## СТАТЬЯ
Романтизм складывался как целая культура, многообразно разработанная, и именно в этом подобен был своим предшественникам — Ренес­сансу, классицизму, просвещению.

Авторитет поэзии и художества был чрезмерным, все хотели быть поэтами, мыслить как поэты, писать как поэты (философская проза Шеллинга и Шлейермахера). Иенские романтики и размышляли и творили совместно. Фридрих Шлегель, скорый на изобретение словечек, стал говорить о неких симфониях, создаваемых не в музыке: symphilosophie, sympoesie — симфилософия, симпоэзия.. В своих сборищах романтики усматривали некоторое подобие философским симпозиям Платона или итальянского Ренес­санса под водительством Лоренцо Медичи. Идеал романтического симпо­зиума отразился в больших композициях романтиков, в сборниках, ими сочиненных. Такие сборники, как «Фантазус» Людвига Тика, «Зимний сад» Арнима, «Серапионовы братья» Гофмана по общему замыслу своему были как бы записанными симпозиями. Сочиняет каж­дый раз кто-то один, но за ним стоит со своими вкусами и запросами целое сообщество, кто сегодня публика, тот завтра становится автором, и обратно. Симпоссий означал также празднество, праздничное общение. Младшие романтики, гейдельбергского или швабского круга, представляли себе народность в духе фольклорности сельского или провинциального стиля, с большим или меньшим налетом архаичности. У старших вместо этого ориентация на публичность, нередко на праздничные столичные сборища — на «фестивальность» и «урбанность», как они это называли. Они искали изящества, а через изящество точности и вседоступности. Более других в этом преуспел Август Шлегель.

В иенском кругу заметные участницы-женщины -Каролина, жена Августа Шлегеля, за которым она после­довала в Иену, ставшая потом женой Шеллинга, и Доро­тея Фейт, верная жена Фридриха Шлегеля. В иенском кругу стойко держался культ Каролины.. По значительности и значению Доротея уступала Каролине, была только остра, где Каролина была прозорлива, и приносила пользу, где Каролина воодушевляла. Каролина сближала романтиков не с одним только повседневным течением жизни, она вела их и к большой жизни: на ранний романтизм веяла Французская револю­ция. Каролина была чем-то более осязаемым, она была реальной связью с нею.

Много людей, отмеченных историей, можно было увидеть тогда в гостиных Иены и на кафедрах ее университета. Кароли­на правильно угадала, главным из них был молодой Шел­линг, — по силе и значительности творчества. Он создавал тогда свою натурфилософию с необычайной быстротой и энергией. Философия природы Шеллинга едва ли не осново­полагающее произведение раннего романтизма. Шеллинг говорил несравненно сильнее, он был хозяином главного предмета — природы, с которым Август Шлегель находился в дилетантских только отно­шениях. В семействе Шлегелей существовало, вопреки идеям «симфилософии», недовольство по поводу Шеллин­га, который будто бы у них заимствует. В данном случае грех Шеллинга лишь тот, что Август Шлегель на пять лет раньше самого Шеллинга сказал его, Шеллингово.

## ЗАДАНИЯ
a – По статье о раннем романтизме объясните в одном–трёх предложениях, почему Шеллинг говорил несравненно сильнее Августа Шлегеля.
b – Выпишите из статьи о раннем романтизме отрывок от слов «В иенском кругу заметные» до слов «связью с нею.».
Следующий далее листинг представляет собой отдельный материал и со статьёй не связан.

## Записи о расположении слов и элементов
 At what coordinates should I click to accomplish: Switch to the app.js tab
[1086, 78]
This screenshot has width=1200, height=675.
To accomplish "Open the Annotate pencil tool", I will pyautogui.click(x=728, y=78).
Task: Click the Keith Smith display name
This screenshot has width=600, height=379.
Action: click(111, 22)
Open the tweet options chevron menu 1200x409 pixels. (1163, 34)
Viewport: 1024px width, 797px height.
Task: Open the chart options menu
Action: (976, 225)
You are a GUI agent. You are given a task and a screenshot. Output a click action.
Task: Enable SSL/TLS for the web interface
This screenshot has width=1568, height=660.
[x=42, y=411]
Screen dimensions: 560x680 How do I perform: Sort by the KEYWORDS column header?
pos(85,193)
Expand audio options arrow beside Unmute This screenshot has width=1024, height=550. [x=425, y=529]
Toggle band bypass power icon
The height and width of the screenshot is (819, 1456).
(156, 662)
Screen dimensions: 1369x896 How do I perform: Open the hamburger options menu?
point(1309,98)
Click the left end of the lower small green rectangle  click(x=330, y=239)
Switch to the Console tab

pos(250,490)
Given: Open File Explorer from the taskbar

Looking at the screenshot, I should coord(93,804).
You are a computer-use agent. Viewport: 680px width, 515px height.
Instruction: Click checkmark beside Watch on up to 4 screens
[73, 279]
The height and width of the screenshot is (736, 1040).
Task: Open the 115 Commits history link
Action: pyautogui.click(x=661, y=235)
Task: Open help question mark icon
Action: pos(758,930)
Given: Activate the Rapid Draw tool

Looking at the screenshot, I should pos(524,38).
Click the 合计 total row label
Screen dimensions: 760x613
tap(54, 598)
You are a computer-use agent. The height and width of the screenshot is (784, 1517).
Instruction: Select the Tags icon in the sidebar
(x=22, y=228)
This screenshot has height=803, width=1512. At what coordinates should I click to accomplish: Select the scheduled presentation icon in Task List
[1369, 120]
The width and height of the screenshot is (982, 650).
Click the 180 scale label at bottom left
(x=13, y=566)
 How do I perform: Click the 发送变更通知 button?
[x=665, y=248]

## РЕЗУЛЬТАТЫ
a – Шеллинг был хозяином главного предмета, то есть природы. Август Шлегель находился с этим предметом лишь в дилетантских отношениях.

b –
В иенском кругу заметные участницы-женщины -Каролина, жена Августа Шлегеля, за которым она после­довала в Иену, ставшая потом женой Шеллинга, и Доро­тея Фейт, верная жена Фридриха Шлегеля. В иенском кругу стойко держался культ Каролины.. По значительности и значению Доротея уступала Каролине, была только остра, где Каролина была прозорлива, и приносила пользу, где Каролина воодушевляла. Каролина сближала романтиков не с одним только повседневным течением жизни, она вела их и к большой жизни: на ранний романтизм веяла Французская револю­ция. Каролина была чем-то более осязаемым, она была реальной связью с нею.